Most of us don’t pay a lot of attention to what happens in D.C. Sometimes it feels like Broadway is a magical place, and what happens with governmental financial reform doesn’t affect us.
Well, tucked deep in the recently-signed-into-law, 2300-page Dodd-Frank Wall Street Reform and Consumer Protection Act, was a change to the definition of ‘Accredited Investor’ that will have an impact on how Broadway and Off-Broadway producers raise money.
First, some background.
In 1933, in the wake of the Great Depression, congress passed the ‘Securities Act of 1933’ and for the first time offered federal regulation of the sale of securities. As you can imagine, filing with the federal government can be an onerous and expensive task for many small businesses, start-ups, and Broadway and Off-Broadway shows. So, to support the entrepreneurial American Spirit, Congress provided for a number of exemptions from federal filing in that 1933 Act. One of the most commonly used by all types of business, including shows, is the Accredited Investor exemption, which allows companies to raise money without filing, by taking money from Accredited Investors only.
What’s an Accredited Investor?
An Accredited Investor is a government-defined term that basically means, “You’ve got enough money to make your own decisions, so we don’t have to look out for you like we look out for the little guys.” Qualitatively, it means that either you have a net worth of $1,000,000 or you have made $200,000/year for the past two years (or $300,000 when combined with a spouse). (To see a complete list of the qualifiers, visit the SEC’s site here.)
I’d bet that at least 90% of all Broadway offerings to investors are made to Accredited Investors only.
Well, in the debate over the bill, there was some strong lobbying to change the Net Worth threshold to $2,000,000! Fortunately, for all of us, that change didn’t make it out of committee.
Instead, the new Consumer Protection Act redefines what counts towards that million-dollar net worth, and has specifically stated that an investor’s home cannot be used in the calculation (which, as I’m sure you can imagine, was a common way for investors to qualify for this status). The bill has also put more responsibility on the entity to ensure each investor is making a truthful claim about their status when signing those subscription documents.

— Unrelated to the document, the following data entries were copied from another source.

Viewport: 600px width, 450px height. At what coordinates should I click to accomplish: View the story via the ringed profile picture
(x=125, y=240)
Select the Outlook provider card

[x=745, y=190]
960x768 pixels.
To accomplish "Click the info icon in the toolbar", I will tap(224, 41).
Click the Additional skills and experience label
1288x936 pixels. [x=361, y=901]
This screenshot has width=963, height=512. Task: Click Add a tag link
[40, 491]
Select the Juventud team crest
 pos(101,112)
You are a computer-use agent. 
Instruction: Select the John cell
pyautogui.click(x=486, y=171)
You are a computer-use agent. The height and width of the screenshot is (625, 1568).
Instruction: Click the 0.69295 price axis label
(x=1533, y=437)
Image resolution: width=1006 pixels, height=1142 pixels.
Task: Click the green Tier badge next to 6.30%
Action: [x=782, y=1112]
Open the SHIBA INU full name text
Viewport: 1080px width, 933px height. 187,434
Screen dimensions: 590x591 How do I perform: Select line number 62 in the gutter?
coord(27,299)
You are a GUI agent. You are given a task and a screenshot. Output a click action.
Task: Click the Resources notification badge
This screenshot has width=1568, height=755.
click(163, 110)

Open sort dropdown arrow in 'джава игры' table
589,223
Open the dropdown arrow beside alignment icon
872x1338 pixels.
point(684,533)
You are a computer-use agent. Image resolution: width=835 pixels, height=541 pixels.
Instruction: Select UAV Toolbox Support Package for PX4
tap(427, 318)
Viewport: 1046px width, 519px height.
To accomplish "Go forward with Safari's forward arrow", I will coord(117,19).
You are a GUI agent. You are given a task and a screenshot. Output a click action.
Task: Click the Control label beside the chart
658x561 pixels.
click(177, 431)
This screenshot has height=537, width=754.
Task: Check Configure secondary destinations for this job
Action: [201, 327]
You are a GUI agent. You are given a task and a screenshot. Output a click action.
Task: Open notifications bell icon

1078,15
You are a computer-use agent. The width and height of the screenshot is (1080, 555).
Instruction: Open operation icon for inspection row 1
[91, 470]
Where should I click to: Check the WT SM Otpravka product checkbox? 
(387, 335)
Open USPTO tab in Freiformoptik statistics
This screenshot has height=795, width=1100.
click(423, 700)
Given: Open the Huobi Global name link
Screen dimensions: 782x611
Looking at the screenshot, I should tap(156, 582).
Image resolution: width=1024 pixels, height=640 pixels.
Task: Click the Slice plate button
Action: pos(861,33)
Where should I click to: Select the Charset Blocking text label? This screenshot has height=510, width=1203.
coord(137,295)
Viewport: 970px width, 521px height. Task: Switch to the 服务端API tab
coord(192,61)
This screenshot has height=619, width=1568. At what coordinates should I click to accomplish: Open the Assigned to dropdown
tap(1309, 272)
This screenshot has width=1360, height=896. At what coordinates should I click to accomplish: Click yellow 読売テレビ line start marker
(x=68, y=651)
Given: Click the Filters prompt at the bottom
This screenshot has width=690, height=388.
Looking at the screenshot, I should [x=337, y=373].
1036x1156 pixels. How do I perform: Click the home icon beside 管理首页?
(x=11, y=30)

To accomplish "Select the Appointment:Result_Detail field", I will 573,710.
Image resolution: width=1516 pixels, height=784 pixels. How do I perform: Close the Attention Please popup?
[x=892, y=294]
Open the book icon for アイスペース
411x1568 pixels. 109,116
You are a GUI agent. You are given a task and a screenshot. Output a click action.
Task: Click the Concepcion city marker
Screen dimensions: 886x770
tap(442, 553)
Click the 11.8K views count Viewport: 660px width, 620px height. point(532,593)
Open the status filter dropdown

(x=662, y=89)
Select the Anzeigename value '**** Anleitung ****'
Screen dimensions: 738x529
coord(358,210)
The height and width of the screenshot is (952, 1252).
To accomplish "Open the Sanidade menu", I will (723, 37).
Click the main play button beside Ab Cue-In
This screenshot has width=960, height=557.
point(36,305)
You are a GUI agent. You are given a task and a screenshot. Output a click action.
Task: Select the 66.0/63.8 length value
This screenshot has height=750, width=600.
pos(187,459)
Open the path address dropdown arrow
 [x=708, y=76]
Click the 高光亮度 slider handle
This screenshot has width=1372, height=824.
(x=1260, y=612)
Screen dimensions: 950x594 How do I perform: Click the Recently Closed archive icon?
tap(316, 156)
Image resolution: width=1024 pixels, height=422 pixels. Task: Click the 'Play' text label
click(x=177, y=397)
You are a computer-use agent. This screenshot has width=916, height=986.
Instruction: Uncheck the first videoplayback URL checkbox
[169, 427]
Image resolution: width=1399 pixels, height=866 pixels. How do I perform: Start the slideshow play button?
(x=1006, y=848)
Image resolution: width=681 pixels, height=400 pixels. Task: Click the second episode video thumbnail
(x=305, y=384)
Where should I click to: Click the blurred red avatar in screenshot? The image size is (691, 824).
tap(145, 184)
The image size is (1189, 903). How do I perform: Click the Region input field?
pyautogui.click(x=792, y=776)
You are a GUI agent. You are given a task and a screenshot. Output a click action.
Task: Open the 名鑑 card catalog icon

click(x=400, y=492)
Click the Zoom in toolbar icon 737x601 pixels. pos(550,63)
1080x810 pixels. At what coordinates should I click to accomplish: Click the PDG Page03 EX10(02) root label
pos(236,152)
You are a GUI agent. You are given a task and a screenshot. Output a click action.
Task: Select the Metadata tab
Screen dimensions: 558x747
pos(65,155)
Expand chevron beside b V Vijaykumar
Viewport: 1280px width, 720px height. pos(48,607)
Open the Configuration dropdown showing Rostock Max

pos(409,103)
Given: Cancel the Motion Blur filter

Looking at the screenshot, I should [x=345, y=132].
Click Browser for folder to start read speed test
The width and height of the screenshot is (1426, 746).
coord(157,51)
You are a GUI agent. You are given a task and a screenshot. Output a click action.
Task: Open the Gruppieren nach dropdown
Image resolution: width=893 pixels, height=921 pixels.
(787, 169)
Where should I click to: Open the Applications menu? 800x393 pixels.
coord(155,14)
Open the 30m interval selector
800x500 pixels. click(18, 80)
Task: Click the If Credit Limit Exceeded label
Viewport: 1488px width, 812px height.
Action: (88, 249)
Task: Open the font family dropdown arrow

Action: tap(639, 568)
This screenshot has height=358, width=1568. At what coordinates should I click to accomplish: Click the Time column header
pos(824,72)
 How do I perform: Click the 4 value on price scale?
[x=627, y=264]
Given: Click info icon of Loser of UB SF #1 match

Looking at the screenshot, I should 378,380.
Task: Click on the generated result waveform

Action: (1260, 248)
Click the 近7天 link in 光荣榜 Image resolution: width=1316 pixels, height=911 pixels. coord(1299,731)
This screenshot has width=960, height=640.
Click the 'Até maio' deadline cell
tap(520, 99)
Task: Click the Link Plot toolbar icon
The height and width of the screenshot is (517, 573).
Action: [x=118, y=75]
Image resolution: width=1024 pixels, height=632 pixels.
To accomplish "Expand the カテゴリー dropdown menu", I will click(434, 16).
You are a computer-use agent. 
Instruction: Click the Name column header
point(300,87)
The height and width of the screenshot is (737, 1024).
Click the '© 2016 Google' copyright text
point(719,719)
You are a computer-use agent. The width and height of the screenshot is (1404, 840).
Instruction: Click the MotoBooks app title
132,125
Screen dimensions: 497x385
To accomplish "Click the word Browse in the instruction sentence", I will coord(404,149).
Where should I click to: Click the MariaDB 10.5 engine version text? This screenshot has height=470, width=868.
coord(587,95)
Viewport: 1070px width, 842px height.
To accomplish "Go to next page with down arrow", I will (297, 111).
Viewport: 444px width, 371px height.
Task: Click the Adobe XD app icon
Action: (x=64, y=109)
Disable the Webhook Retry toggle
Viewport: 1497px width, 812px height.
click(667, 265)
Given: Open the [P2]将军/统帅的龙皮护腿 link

Will this small change have a big effect on how we raise money for shows? Too soon to tell, since the bill just went into law. I’ll give you an update when I’m in the trenches raising money for my next show.
What do I think of this change? I can’t argue with it, honestly. I’ve always thought the definition was a bit loose, and while I don’t think any Broadway investors are blind to the risks involved with what we do, we have to remember that this law applies to all of the other businesses out there in the world who may not be as forthright in their risk disclosure as we are (the hedge fund industry comes to mind).
While I can’t complain about it, I do wish there was an easier way for the smaller investor to get into the game. As we’ve seen by the major moves in the stock market over the last couple years, it’s not like opening an e-trade account means less risk!